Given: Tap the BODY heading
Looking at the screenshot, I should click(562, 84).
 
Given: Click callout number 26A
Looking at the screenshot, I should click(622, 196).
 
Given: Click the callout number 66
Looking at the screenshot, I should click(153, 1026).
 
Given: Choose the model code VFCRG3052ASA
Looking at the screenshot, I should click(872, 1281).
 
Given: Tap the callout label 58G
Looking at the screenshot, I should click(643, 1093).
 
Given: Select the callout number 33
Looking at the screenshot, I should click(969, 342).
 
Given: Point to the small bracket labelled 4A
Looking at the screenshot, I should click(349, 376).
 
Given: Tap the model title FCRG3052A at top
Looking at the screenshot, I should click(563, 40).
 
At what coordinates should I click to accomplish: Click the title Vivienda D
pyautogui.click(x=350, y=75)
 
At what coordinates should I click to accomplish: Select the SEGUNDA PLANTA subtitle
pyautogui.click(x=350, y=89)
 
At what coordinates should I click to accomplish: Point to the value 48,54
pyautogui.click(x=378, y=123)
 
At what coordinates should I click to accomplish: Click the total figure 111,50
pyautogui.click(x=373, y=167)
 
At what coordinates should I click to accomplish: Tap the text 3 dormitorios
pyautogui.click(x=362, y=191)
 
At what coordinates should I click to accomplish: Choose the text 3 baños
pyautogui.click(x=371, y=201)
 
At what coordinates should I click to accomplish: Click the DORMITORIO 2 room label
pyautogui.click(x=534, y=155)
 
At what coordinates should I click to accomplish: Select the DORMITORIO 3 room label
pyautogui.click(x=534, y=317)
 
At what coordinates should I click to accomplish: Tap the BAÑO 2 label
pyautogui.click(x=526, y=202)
★ ★ ★ ★
EXERCISE DIRECTIONS :: Can you rescale the rows above, from the start through the line containing "pyautogui.click(x=350, y=75)", inclusive, by giving every line again with its request and multiplying each click coordinate by 1.6, rounded to a whole number with halves going up? Any number that appears in a request stays as it is.

RESULT OF THE EXERCISE ::
Given: Tap the BODY heading
Looking at the screenshot, I should click(899, 134).
 
Given: Click callout number 26A
Looking at the screenshot, I should click(995, 314).
 
Given: Click the callout number 66
Looking at the screenshot, I should click(245, 1642).
 
Given: Choose the model code VFCRG3052ASA
Looking at the screenshot, I should click(1395, 2050).
 
Given: Tap the callout label 58G
Looking at the screenshot, I should click(1029, 1749).
 
Given: Select the callout number 33
Looking at the screenshot, I should click(1550, 547).
 
Given: Point to the small bracket labelled 4A
Looking at the screenshot, I should click(558, 602).
 
Given: Tap the model title FCRG3052A at top
Looking at the screenshot, I should click(901, 64).
 
At what coordinates should I click to accomplish: Click the title Vivienda D
pyautogui.click(x=560, y=120)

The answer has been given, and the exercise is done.